I got a call the other day from scott @finalstrut . he was in ohio for work and came by this morning to vist . it was great to meet another wb member again , we bull si22ed awhile showed him the property. and I loaded some scrap duckwood curly maple and turners wood up in his car before he left. great guy hes going to cast the fbe burl blocks that @Bigdrowdy1 stabileized for me . he also visted @West River WoodWorks -- tom and @ClintW. I see lots of wood heading back to wisconsonalways a pleasure seeing you guys that can make it up this way. oh ya he also made me accept this beautiful spalted black walnut duck call from our other wisconson friend @rob3232 awesome walnut rob. thank you scott . your welcome any time

Reactions: Like 3 | Great Post 1 | Way Cool 12 | +Karma 1


----------



## ClintW (Nov 12, 2015)

I agree, it was my first time meeting a fellow WoodBarteran, and I gotta say if all the members here are of the quality of person Scott is, then we have one special group of guys and gals!
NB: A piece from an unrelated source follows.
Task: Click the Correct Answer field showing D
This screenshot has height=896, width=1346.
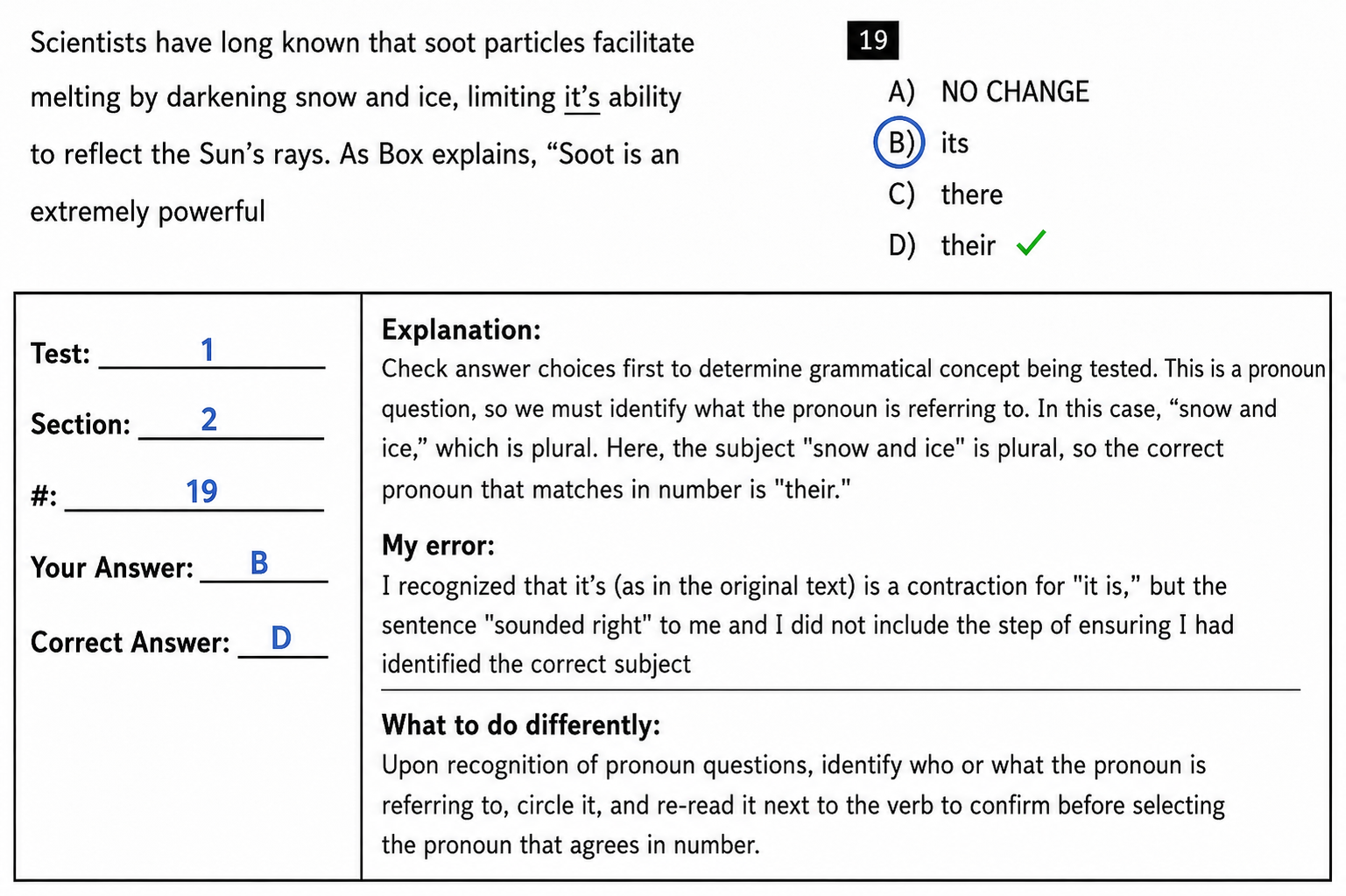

Had a great time BS-ing with ya Scott @Final Strut 
He also twisted my hand and offered a beautiful pen! In exchange for a box of cuttoffs I gave to him.

Reactions: Like 5 | Great Post 1 | Way Cool 2 | +Karma 1


----------



## davduckman2010 (Nov 12, 2015)

ClintW said:


> I agree, it was my first time meeting a fellow WoodBarteran, and I gotta say if all the members here are of the quality of person Scott is, then we have one special group of guys and gals! Had a great time BS-ing with ya Scott @Final Strut
> He also twisted my hand and offered a beautiful pen! In exchange for a box of cuttoffs I gave to him.
> 
> View attachment 91043


good things happen to good people clint --always pass it along my friend

Reactions: Agree 3


----------



## Kevin (Nov 12, 2015)

Always nice to hear about meetups.

Reactions: Agree 3


----------



## Schroedc (Nov 12, 2015)

Scott is one heck of a guy, Really cool that y'all got to meet up!

Reactions: Agree 3


----------



## ripjack13 (Nov 12, 2015)

One of these days I'll get an opportunity to meet some of ya's.....I'm looking forward to it.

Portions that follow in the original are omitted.